Thank you.
My name is Alasdair Roberts. I'm an associate professor of public administration at the Maxwell School of Syracuse University. I am a Canadian and a specialist on freedom of information law or access to information law, and I've done an extensive amount of research on the operation of the Canadian federal law. That's the subject I'd like to address today.
I think we can all agree that Canadians have a right to equal treatment under the law, and that includes equal treatment under the Access to Information Act. We also agree that Canadians have a right to privacy. The major point I'd like to make today is that the methods presently used to administer the Access to Information Act pose a threat to both of these rights. Let me describe these methods.

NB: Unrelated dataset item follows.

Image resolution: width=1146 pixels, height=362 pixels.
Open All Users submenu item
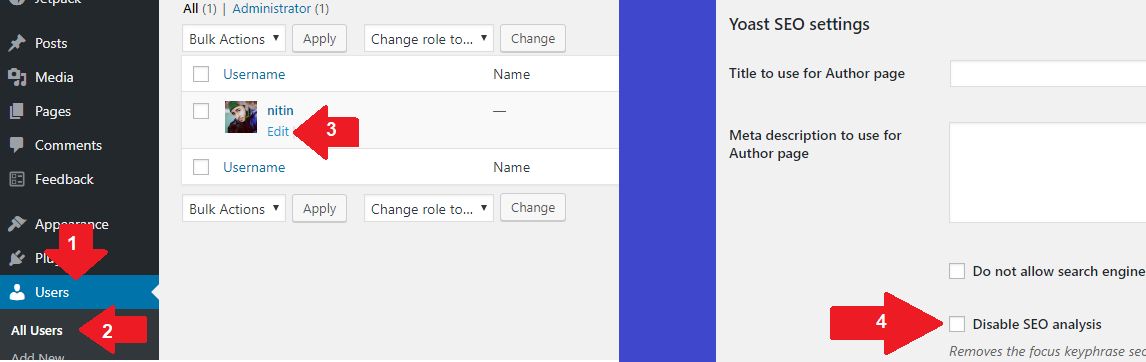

First, there is technology. Each major federal department uses case management software, also known as tracking software, to manage the inflow of requests for access to information. This software allows departments to classify incoming requests by the occupation of the requester. In doing this classification, every federal department uses a few standard categories, including the media category. However, many departments define other categories as well. For example, I found in a 2005 study that the Department of National Defence used 17 categories to classify incoming requests: academia; business; consultant; dependant; ex-military; historian; lawyer; media; member; organization; other department, which I thought was curious; other government; Parliament; political party; public; public service; and reserves.
I've looked at case management practices in nine federal departments over the last few years. Every federal department that I looked at used a category it described as either political party or Parliament as well.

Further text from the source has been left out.